The Sunday before Christmas, we have an annual Christmas pageant. When I first started working at St. John’s, the task of organizing the pageant always went to the seminary intern. After two years of watching a very chaotic and somewhat painfully disorganized Christmas pageant, I decided to take matters into my own hands. Now to give our interns credit, the failure of the pageant wasn’t completely their fault. It’s impossible to have a successful Christmas pageant when the kids that are present the day of the pageant are a completely set of different kids that showed up for dress rehearsal the day before. I’m not sure if that is San Francisco culture, poor planning, or St. John’s, but nonetheless it happened every year.
This is when I discovered the no stress, no fuss Christmas pageant. What’s great about it is that it takes no rehearsal and the only planning involved is acquiring the costumes, but we either made them or used the ones from previous Christmas pageants. The only speaking part is the narrator and usually I chose a middle or high schooler to read that part. Also, everyone, adults and children, can participate at their comfort level – whether it is wearing a costume or singing in the pews. The whole program allows room for telling the story, singing carols, and dressing up. During each chapter of the story, we invited those that wanted to be Mary, Joseph, and the usual characters to come up on the chancel and don the appropriate costume. Oriental Trading Company became my best friend when it came to getting inexpensive Christmas trinkets. Below is a copy of the pageant that I have adapted from Carolyn Peters’ “Tobias’ Story.” She is the Director of Christian Education at Grace Presbyterian Church, Beaver Dam, Wisconsin.

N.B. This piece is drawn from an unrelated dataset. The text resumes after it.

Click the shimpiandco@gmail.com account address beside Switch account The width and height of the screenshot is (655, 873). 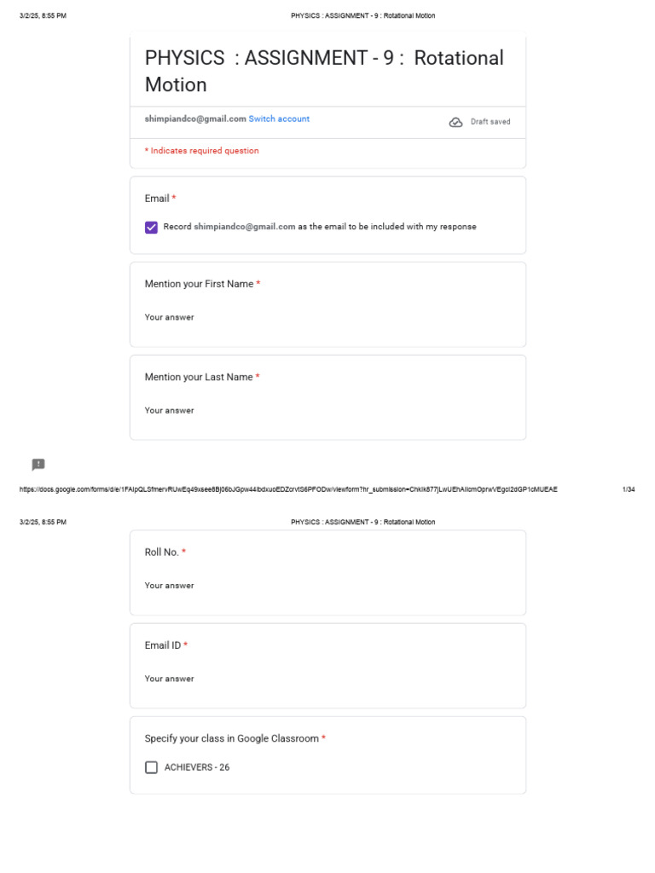pyautogui.click(x=195, y=119)
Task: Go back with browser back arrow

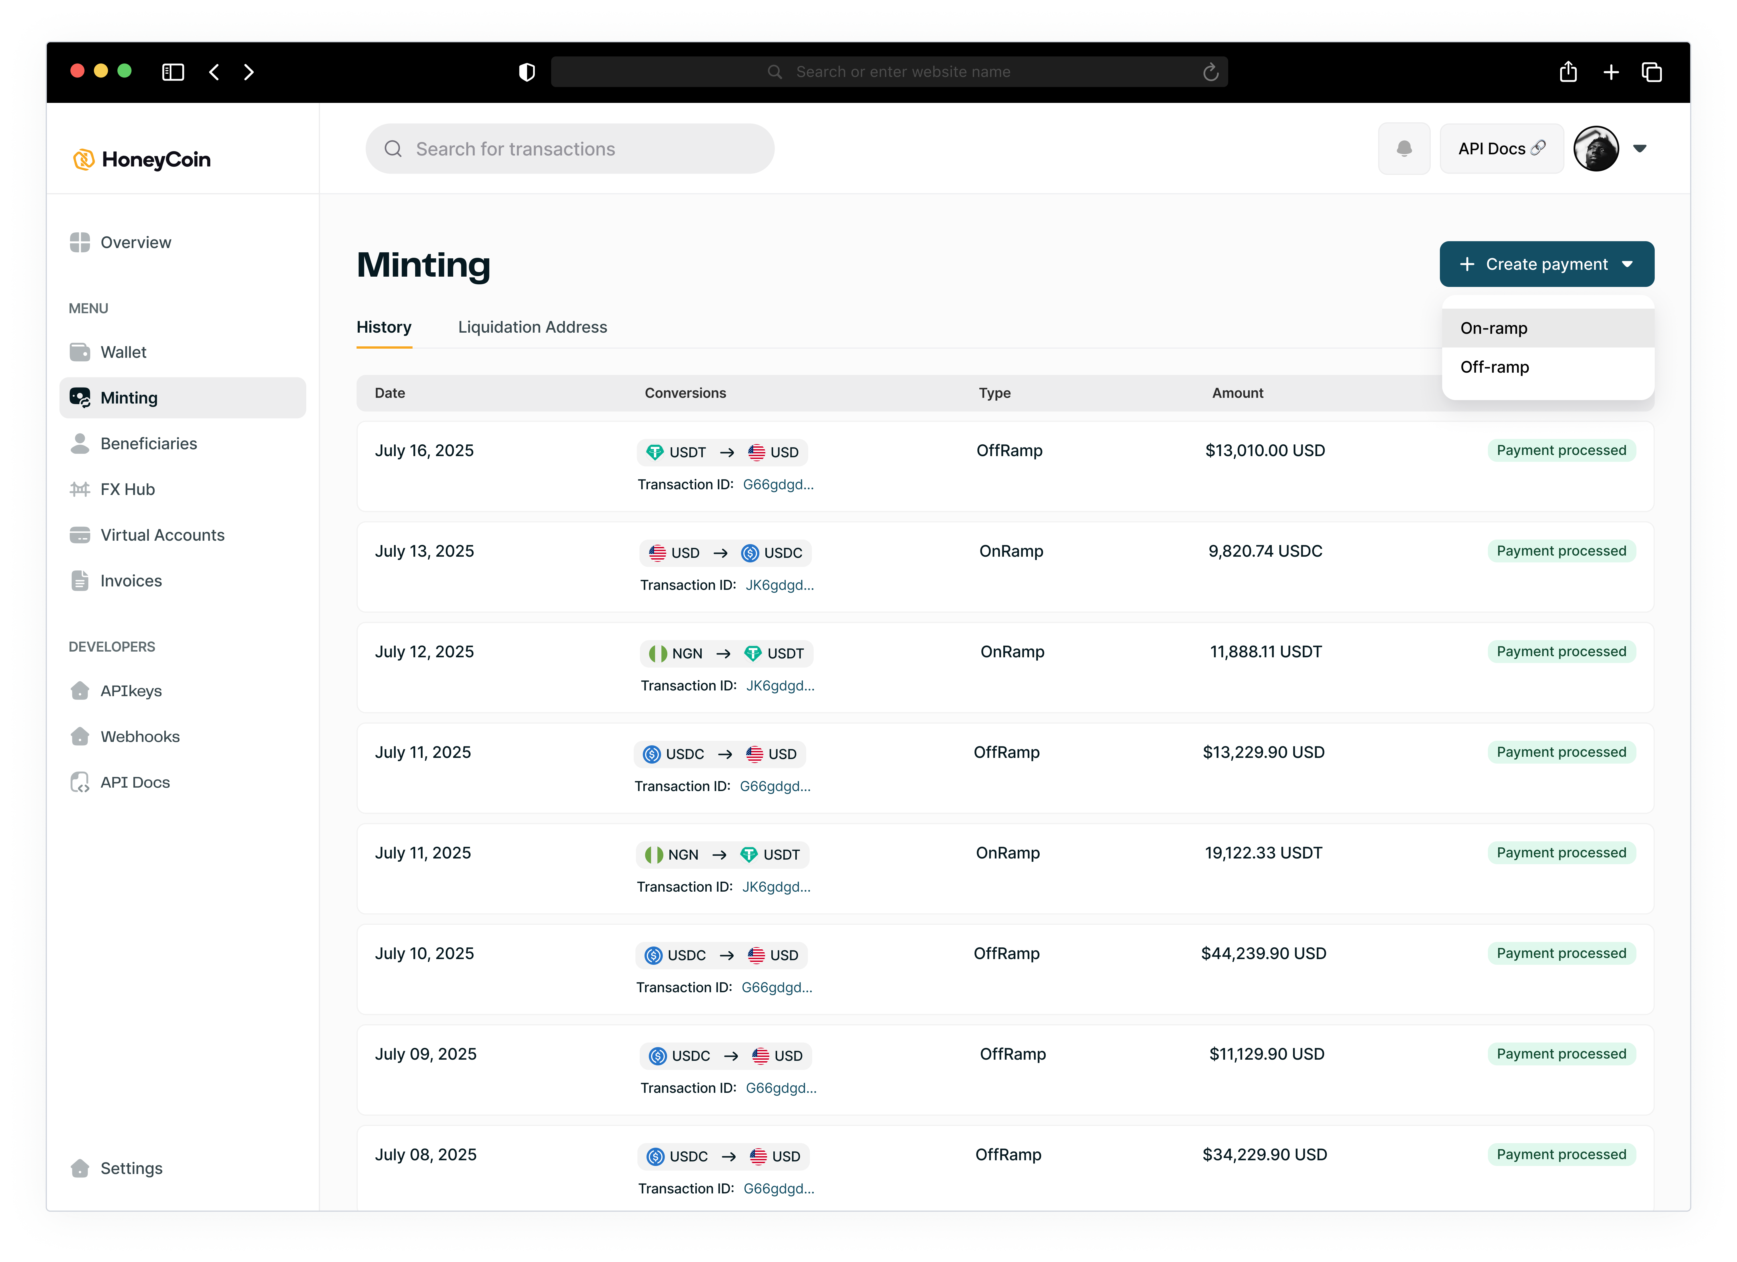Action: pos(214,72)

Note: At the beginning of each part within the script, children and adults are invited to come forward to the chancel to assume the character they want to be. This means that in our program we might have only a few or many animals, angels, and shepherds, or several Marys and Josephs. It really doesn’t matter. Volunteer helpers secure to each child’s head the tie-on mask of his or her choice, or give them the other appropriate props. They also guide the children to the places they are to stand or sit.

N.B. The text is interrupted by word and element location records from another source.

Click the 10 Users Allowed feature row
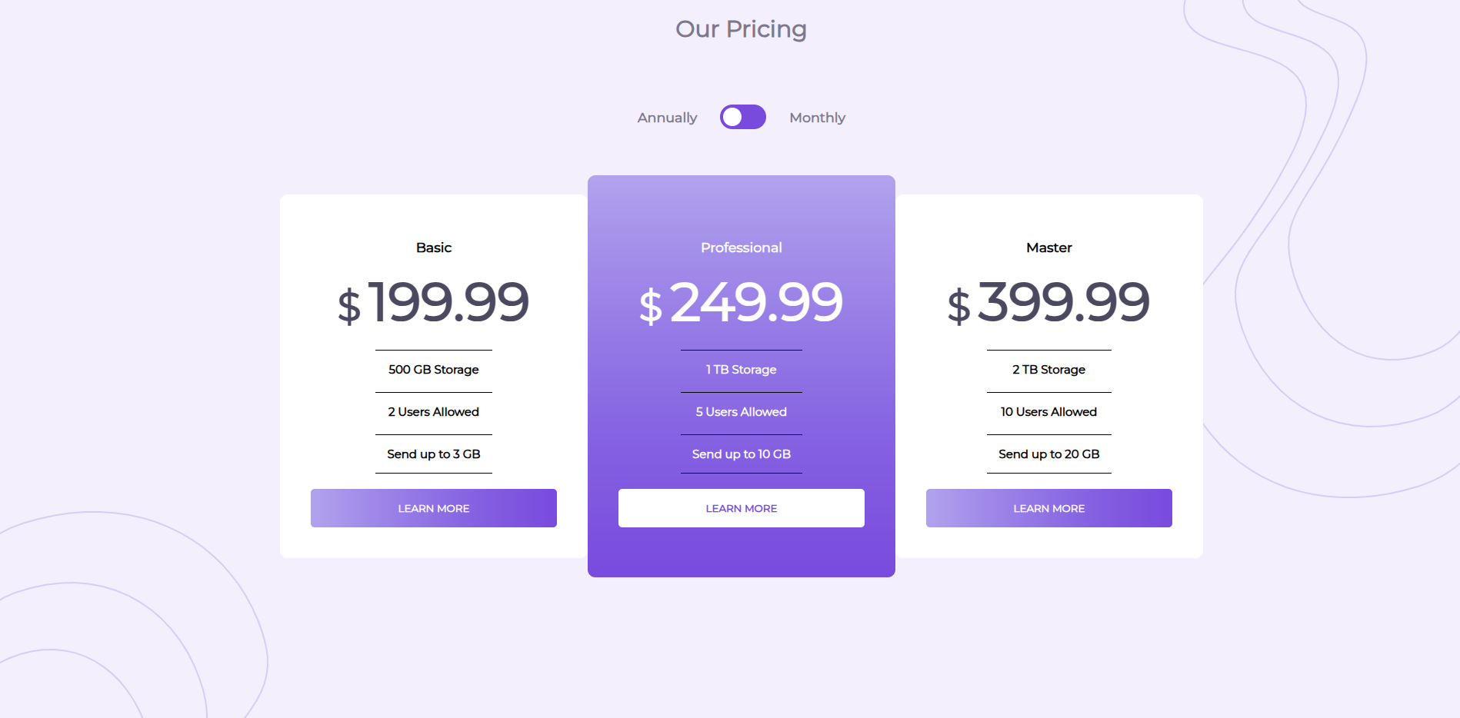The height and width of the screenshot is (718, 1460). click(x=1048, y=412)
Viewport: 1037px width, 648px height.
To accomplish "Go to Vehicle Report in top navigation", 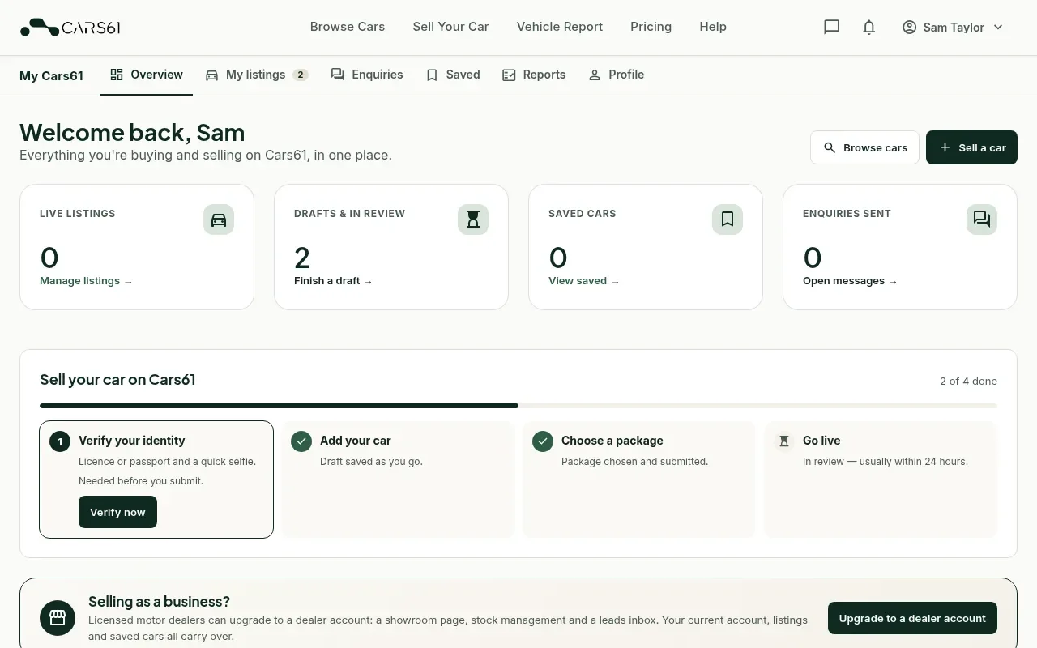I will [x=560, y=27].
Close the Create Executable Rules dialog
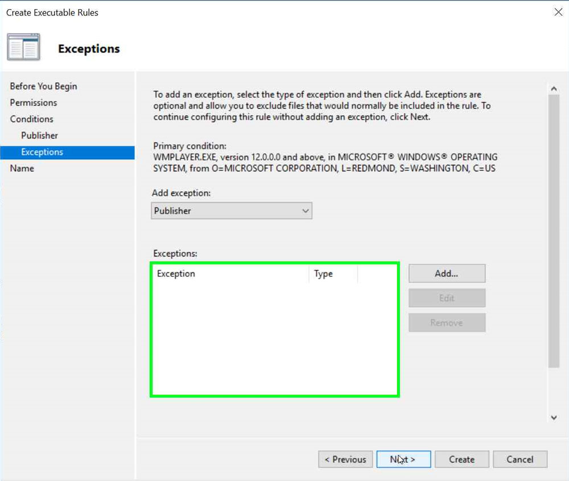The width and height of the screenshot is (569, 481). [558, 12]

Introduce the pageant and give instructions to the congregation.
Welcome everyone to Bethlehem! Let us open our eyes and ears and listen to the story of when Christ was born.
Part I: Mary and Joseph
Those who wish to portray Mary and Joseph are invited forward. Marys are given a heart-shaped felt necklace; Josephs are given a burlap pouch.

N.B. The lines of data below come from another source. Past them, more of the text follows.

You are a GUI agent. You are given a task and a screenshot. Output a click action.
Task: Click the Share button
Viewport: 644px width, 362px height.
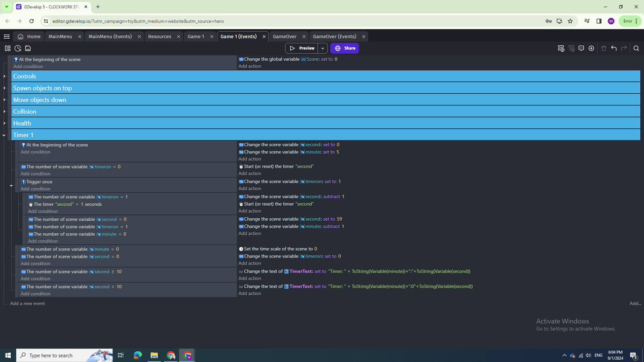344,48
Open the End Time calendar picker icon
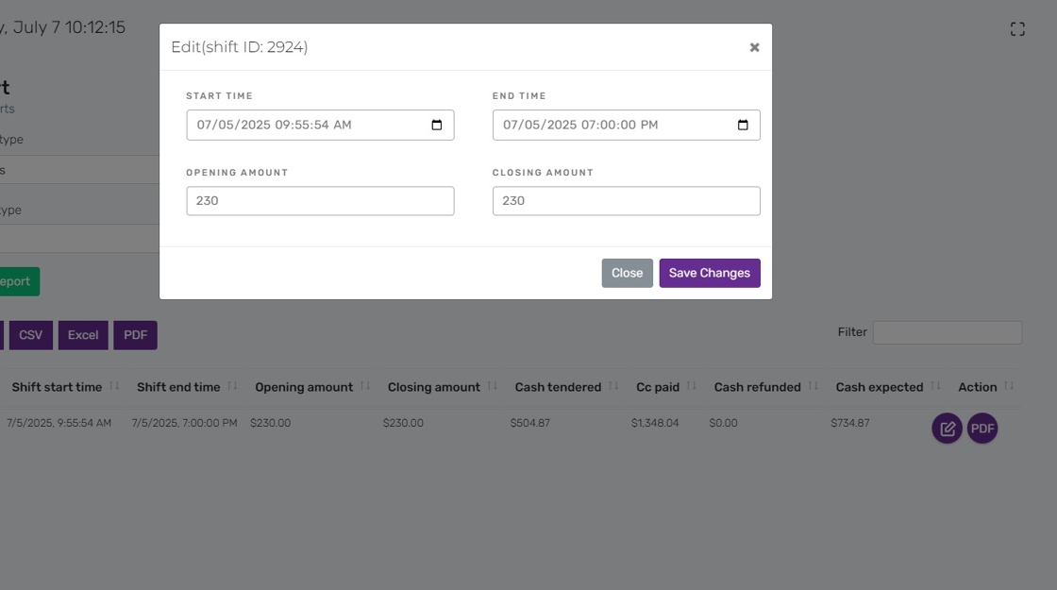Screen dimensions: 1057x590 743,125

As the Marys and Josephs come forward, the congregation sings “Mary Had a Baby.” When the Marys and Josephs are on stage, narrator begins.
Mary and Joseph, a pitiful sight.
So tired and dirty, they gave me a fright.
Sickly or dying? What was the matter?
“A room in the inn?” Impossible chatter!
“My rooms are all taken; not one empty bed.
There’ll not be a room in all Bethlehem,” I said.
But their eyes told a story of hunger and need.
I couldn’t avoid them, so I tried a good deed.
I cleaned up the stable: Rachel cooked up a meal.
We helped all we could, at least, that’s how I feel.
For we noticed that Mary was expecting – and soon!
So we prepared for delivery right under the moon.
The child came so quickly. His face seemed a light.
As if God had shone God’s presence so bright.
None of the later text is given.